Document:
To find the average force experienced by an object, we use this relationship between impulse and time:\[F_{\text{avg}} = \frac{J}{\Delta t}\]In simple terms, this equation tells us to divide the total impulse by the time the force was applied. The average force gives us a single value that represents how strong the force was on average during the entire time it acted on the object. In our context with the soccer ball, given an impulse of \( 9 \, \text{N} \cdot \text{s} \) and a contact time of \( 3.0 \times 10^{-3} \text{ s} \):\[F_{\text{avg}} = \frac{9}{3.0 \times 10^{-3}} = 3000 \, \text{N}\]This tells us that on average, a force of \( 3000 \, \text{N} \) was exerted on the soccer ball by the player's foot. This average force helps us generalize the specific effect of the variable force during the kicking action.

Stored data:
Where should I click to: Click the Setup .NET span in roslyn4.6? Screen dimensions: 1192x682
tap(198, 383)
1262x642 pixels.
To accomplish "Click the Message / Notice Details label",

What is asked:
1 > Reproduce the stretch of the passage on average force from "To find the" through "the kicking action.".
2 > Answer these questions from the passage on average force:
(a) According to the passage, what is divided by the time the force was applied to find the average force?
(b) What contact time is given for the soccer ball?
(c) What does the passage say exerted the force on the soccer ball?
Answer from the passage on average force only, without drawing on the listing.

Results:
1 >
To find the average force experienced by an object, we use this relationship between impulse and time:\[F_{\text{avg}} = \frac{J}{\Delta t}\]In simple terms, this equation tells us to divide the total impulse by the time the force was applied. The average force gives us a single value that represents how strong the force was on average during the entire time it acted on the object. In our context with the soccer ball, given an impulse of \( 9 \, \text{N} \cdot \text{s} \) and a contact time of \( 3.0 \times 10^{-3} \text{ s} \):\[F_{\text{avg}} = \frac{9}{3.0 \times 10^{-3}} = 3000 \, \text{N}\]This tells us that on average, a force of \( 3000 \, \text{N} \) was exerted on the soccer ball by the player's foot. This average force helps us generalize the specific effect of the variable force during the kicking action.

2 >
(a) The total impulse.
(b) 3.0 × 10⁻³ s.
(c) The player's foot.